__What is expected__. Those lines of the records that contain "Connected" are to be located and copied.

(Stored items)
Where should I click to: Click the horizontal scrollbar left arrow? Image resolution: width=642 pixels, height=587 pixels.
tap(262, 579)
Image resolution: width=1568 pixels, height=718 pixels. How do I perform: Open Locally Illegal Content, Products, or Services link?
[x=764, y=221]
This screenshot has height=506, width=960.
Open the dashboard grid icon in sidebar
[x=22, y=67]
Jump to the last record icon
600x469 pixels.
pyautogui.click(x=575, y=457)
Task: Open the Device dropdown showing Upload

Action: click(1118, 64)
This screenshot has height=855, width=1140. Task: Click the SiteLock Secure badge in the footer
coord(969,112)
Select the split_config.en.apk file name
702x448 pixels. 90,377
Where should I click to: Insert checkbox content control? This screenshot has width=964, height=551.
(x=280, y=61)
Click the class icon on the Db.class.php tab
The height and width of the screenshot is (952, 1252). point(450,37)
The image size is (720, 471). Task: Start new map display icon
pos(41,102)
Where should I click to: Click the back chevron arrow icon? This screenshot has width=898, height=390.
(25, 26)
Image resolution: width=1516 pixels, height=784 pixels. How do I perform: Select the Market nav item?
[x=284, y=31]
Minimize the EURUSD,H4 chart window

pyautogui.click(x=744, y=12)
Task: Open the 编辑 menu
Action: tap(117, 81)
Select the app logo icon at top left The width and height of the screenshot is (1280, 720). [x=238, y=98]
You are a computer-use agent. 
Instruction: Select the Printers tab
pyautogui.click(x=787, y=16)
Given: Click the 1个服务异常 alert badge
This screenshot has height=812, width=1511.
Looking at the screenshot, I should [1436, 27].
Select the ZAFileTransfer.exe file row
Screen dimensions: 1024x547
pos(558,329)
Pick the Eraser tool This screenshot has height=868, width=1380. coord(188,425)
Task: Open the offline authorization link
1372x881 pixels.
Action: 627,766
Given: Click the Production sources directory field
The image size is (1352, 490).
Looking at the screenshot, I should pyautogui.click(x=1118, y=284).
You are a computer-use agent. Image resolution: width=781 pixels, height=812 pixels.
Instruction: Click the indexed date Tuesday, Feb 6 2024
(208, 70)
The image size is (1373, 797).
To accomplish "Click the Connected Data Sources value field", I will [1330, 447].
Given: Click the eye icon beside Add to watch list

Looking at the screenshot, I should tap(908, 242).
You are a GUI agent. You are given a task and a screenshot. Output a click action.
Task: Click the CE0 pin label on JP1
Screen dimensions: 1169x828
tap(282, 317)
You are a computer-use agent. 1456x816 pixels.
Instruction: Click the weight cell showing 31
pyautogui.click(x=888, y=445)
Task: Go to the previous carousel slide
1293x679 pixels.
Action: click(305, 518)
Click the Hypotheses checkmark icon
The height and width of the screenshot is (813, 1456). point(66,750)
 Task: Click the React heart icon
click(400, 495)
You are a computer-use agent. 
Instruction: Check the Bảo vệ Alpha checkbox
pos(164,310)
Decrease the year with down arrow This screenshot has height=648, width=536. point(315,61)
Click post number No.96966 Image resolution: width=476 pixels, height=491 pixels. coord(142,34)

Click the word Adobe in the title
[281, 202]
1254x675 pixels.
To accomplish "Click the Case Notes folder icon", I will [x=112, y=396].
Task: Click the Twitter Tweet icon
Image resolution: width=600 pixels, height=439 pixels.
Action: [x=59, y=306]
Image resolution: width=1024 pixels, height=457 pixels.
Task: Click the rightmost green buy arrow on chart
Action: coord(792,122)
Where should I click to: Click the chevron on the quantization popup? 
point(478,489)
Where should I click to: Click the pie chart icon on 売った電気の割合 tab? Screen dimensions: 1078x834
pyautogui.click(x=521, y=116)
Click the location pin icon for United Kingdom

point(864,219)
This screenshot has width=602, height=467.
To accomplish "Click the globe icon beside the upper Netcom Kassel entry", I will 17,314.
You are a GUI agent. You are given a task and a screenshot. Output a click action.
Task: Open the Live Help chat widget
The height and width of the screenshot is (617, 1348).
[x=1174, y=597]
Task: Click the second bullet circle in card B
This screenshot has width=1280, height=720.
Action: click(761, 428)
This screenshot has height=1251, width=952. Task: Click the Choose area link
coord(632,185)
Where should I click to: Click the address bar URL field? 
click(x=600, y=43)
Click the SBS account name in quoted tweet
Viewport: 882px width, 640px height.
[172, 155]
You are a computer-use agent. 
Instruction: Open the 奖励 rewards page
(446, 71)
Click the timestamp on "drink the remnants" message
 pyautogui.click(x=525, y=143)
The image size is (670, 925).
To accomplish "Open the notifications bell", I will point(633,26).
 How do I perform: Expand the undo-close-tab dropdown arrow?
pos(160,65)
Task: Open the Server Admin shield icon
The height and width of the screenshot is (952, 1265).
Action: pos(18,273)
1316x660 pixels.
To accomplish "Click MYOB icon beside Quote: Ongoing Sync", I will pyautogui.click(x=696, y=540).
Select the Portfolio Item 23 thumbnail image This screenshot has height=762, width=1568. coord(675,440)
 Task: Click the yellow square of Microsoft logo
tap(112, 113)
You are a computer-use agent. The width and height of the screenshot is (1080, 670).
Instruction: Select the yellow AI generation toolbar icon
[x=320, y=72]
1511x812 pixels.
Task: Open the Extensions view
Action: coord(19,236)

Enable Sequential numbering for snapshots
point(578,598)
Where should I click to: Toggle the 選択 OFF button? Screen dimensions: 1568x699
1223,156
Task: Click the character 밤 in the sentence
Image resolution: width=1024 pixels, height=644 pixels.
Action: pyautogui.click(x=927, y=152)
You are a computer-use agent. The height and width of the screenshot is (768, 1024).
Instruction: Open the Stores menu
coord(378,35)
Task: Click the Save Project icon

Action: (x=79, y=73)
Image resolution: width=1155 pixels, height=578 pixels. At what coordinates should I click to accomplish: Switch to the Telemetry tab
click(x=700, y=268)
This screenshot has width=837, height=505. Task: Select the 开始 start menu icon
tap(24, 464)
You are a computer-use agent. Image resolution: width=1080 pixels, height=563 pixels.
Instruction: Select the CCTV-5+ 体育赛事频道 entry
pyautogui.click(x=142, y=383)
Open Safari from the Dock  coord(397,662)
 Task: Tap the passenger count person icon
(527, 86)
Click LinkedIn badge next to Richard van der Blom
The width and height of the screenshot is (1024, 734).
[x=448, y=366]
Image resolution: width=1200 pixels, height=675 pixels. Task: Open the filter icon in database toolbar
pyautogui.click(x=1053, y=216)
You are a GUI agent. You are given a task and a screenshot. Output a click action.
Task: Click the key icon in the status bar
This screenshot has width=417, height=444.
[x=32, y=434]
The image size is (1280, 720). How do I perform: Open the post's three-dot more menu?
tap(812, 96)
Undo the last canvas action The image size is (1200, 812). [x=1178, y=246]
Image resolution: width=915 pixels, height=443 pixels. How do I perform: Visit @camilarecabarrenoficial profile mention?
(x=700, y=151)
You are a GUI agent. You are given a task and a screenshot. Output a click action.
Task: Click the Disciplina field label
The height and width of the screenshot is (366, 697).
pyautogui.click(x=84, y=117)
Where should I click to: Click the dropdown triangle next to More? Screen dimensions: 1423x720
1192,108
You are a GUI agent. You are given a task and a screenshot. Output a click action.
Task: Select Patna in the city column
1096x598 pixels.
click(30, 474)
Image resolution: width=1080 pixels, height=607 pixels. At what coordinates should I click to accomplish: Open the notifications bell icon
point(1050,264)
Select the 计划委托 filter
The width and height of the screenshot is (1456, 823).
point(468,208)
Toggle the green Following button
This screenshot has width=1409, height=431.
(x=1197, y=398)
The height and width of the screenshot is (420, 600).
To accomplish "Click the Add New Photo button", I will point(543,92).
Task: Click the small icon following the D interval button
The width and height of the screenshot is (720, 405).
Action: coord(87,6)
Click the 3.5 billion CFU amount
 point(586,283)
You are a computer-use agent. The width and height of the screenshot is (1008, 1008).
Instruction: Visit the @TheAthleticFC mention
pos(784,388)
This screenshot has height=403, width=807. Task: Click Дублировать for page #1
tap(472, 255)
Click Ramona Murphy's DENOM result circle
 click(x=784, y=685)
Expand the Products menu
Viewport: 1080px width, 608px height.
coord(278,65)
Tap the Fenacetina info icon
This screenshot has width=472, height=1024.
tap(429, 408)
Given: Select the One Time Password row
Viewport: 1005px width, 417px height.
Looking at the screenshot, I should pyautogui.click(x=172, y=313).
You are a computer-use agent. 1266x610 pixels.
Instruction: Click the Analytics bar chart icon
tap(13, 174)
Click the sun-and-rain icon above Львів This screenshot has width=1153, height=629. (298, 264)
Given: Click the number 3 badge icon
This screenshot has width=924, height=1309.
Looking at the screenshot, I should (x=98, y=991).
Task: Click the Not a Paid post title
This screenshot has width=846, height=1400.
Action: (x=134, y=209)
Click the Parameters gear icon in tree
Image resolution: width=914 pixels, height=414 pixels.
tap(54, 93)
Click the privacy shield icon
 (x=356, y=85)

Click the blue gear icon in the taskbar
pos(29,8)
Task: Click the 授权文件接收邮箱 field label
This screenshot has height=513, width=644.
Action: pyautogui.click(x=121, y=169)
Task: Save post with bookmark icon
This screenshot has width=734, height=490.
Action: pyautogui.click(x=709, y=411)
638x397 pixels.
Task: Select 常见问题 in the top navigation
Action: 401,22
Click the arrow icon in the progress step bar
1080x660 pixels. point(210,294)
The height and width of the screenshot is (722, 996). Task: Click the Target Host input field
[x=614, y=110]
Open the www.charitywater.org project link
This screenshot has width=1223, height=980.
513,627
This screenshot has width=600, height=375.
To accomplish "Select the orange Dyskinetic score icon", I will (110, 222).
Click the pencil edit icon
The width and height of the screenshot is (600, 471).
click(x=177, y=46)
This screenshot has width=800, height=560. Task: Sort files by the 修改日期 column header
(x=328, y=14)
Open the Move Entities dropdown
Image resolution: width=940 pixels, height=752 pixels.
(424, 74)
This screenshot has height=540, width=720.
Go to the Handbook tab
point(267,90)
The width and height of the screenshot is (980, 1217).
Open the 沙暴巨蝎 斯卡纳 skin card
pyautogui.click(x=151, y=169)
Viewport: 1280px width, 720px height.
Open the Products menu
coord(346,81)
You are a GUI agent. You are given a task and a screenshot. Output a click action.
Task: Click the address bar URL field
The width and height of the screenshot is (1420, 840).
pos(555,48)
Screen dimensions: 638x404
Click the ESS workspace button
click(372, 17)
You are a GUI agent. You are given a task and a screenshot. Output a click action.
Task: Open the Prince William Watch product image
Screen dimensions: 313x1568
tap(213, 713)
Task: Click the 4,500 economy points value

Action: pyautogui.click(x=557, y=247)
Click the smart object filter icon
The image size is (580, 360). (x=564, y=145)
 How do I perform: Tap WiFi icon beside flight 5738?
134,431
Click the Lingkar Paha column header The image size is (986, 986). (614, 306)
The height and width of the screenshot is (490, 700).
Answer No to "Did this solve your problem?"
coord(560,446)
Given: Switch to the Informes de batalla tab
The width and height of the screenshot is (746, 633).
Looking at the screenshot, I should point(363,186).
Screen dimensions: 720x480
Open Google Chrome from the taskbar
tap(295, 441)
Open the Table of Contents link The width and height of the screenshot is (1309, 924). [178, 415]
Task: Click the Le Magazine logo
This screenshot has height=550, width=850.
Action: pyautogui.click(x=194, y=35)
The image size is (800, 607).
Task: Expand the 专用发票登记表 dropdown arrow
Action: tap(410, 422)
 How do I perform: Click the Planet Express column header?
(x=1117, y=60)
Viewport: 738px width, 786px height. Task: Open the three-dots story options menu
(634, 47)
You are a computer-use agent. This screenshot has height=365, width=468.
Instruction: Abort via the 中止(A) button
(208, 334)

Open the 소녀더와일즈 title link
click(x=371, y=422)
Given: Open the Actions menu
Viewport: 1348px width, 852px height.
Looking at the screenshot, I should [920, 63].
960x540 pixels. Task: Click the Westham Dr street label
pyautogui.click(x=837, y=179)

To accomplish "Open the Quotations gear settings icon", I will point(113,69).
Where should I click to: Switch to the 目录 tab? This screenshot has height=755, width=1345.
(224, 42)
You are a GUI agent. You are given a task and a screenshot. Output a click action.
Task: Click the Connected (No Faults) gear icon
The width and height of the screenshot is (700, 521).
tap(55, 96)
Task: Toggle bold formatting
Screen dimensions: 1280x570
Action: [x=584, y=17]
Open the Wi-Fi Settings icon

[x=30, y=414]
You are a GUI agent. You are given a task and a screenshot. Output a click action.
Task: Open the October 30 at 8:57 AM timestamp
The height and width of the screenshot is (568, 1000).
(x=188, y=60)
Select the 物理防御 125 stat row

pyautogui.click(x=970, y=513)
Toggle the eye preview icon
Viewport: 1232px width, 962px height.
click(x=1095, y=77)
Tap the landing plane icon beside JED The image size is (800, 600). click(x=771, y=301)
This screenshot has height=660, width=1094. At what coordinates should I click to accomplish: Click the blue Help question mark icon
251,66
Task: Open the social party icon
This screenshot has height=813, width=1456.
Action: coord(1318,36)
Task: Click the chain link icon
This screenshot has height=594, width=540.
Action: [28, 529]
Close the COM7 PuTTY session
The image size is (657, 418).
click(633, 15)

__Task result__.
To accomplish "Click the Connected Data Sources value field", I will [1330, 447].
Task: Click the Connected (No Faults) gear icon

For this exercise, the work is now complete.